Wednesday, May 24, 2017

Times Square Before and After Terror


Last week I found myself having to go to Times Square and I actually looked forward to doing so. It was for work—I work in public relations and there was a conference I needed to attend. I hustled through half the workday to get enough done since I’d be away from the office.

Times Square is where tourists go to drink in the grandeur of New York. It’s where our city wears its gaudy commerce on its sleeve without apology, where someone with a silly gimmick can strike it rich and inspire many imitators. It is in some ways the central square of Western Civilization today, as sad as that may seem at times.

I’m old enough to remember when Times Square was a foreboding place, though I always found it more alluring than scary. The pornographic theaters were what thrilled me when I would walk through as a kid, trying to look like I wasn’t gawking at the barely-censored photos of women in acts of glorious carnality. I would be entranced at the spectacle of what Times Square as I was feasting my eyes on this delightful glimpse into the ribald adult world. It did not appear to be the war zone that I had been led to believe. Its name carried more ominous insinuation than realized malice.

EXTRACTED ENTRIES:

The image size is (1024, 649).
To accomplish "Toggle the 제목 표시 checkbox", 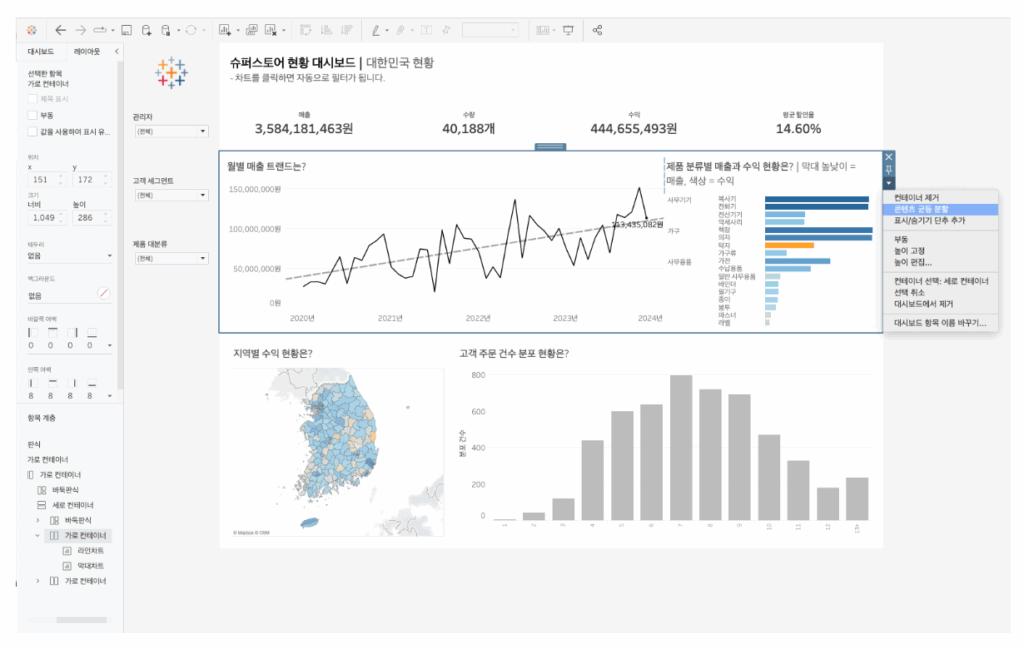I will 33,99.
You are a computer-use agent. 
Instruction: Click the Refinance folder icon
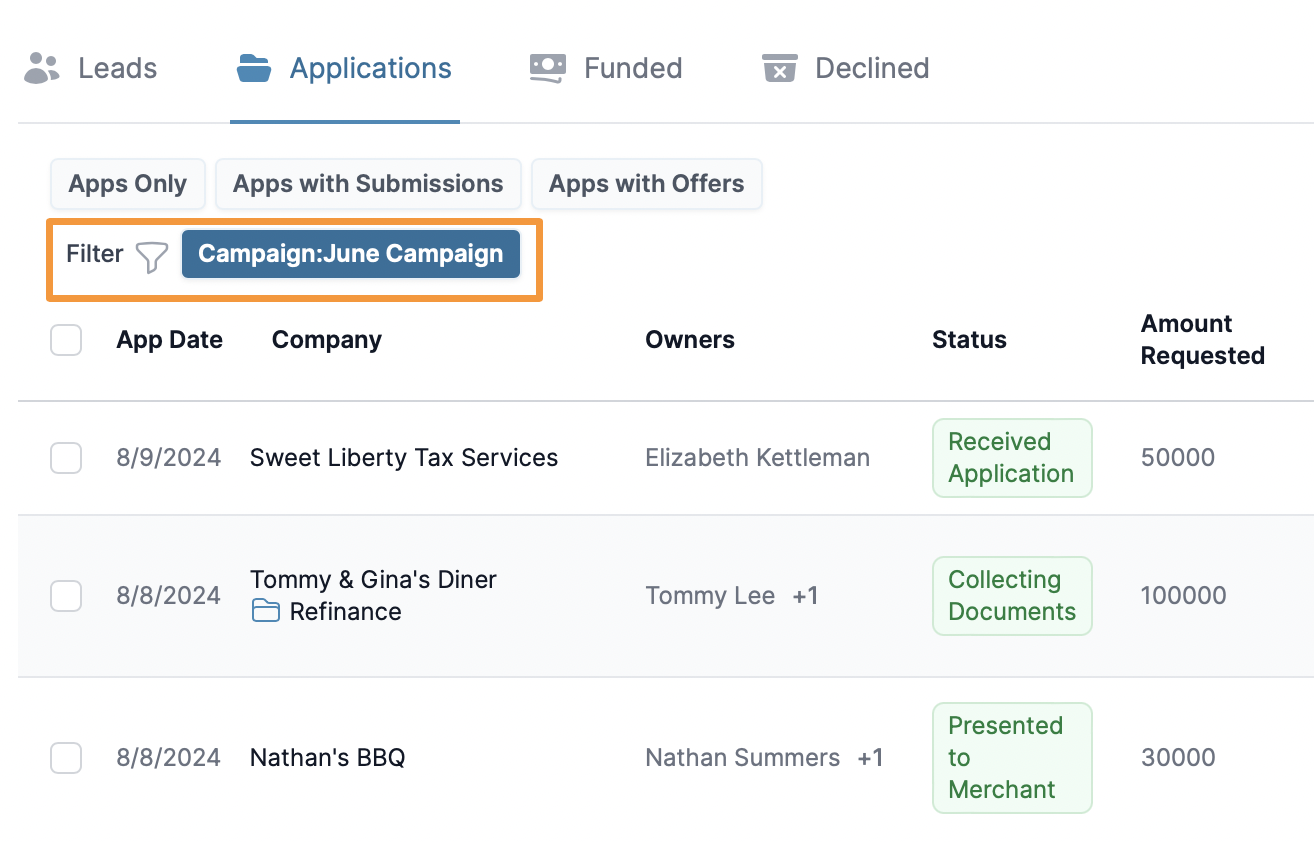(x=265, y=611)
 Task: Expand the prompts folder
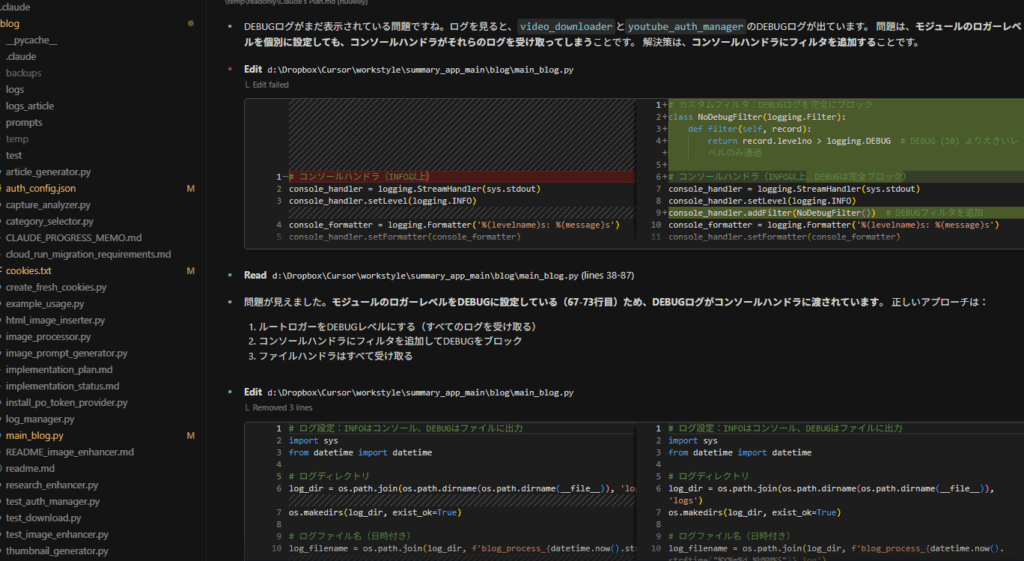(24, 122)
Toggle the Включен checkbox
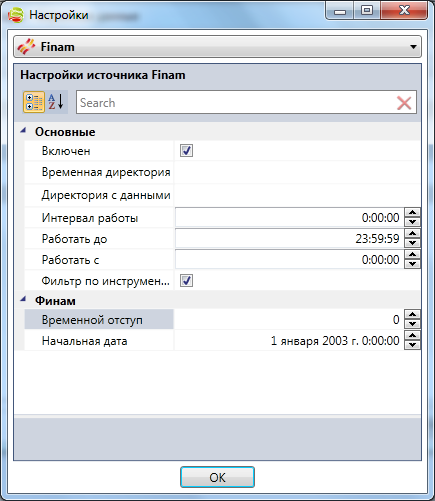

EXERCISES TO COMPLETE:
1. In the Times Square essay, find the paragraph that opens "Times Square is where tourists go" and list every clause in it that begins with "where" and describes Times Square.
2. Carry the Times Square essay forward, starting right after its final sentence.

RESULTS FOR EACH TASK:
1.
- where tourists go to drink in the grandeur of New York
- where our city wears its gaudy commerce on its sleeve without apology
- where someone with a silly gimmick can strike it rich and inspire many imitators

2.
When I moved back to New York, nearly 20 years ago now, things were different and it became an embodiment of all that was wrong with a vastly improved yet quickly gentrifying city. It was where people would feed at the trough of major chain restaurants when they could dine on authentic culinary delights only a short journey away. It was where ignorant tourists got taken to the cleaners with overpriced goods. For many years I avoided Times Square, and with good reason. It was in a transitional period where it had become safe and was attracting lots of tourists but had not yet been renovated to include the wide pedestrian plazas it enjoys today. The sidewalks were nearly impassable and traffic still zoomed around.

In the years since, I’ve come to have a begrudging appreciation for visiting there. On a date with my wife several years ago, I wanted to avoid Times Square, but my wife insisted we walk through it. “You need to learn to enjoy being a tourist in your own city,” she told me. And she was right.

Last week I wasn’t there long and spent most of my time at a conference in the Thomson Reuters Building. I marveled at the view, and got the closest you can get to the large Times Square New Year’s Eve ball without being one of the workers in charge of its upkeep.

As night descended, I took breaks from the work conference to steal looks and take photos of the avenues leading from Times Square. As the sky darkened, the lights of the city came to life and the twilight glowed with a ready anticipation of what night would bring.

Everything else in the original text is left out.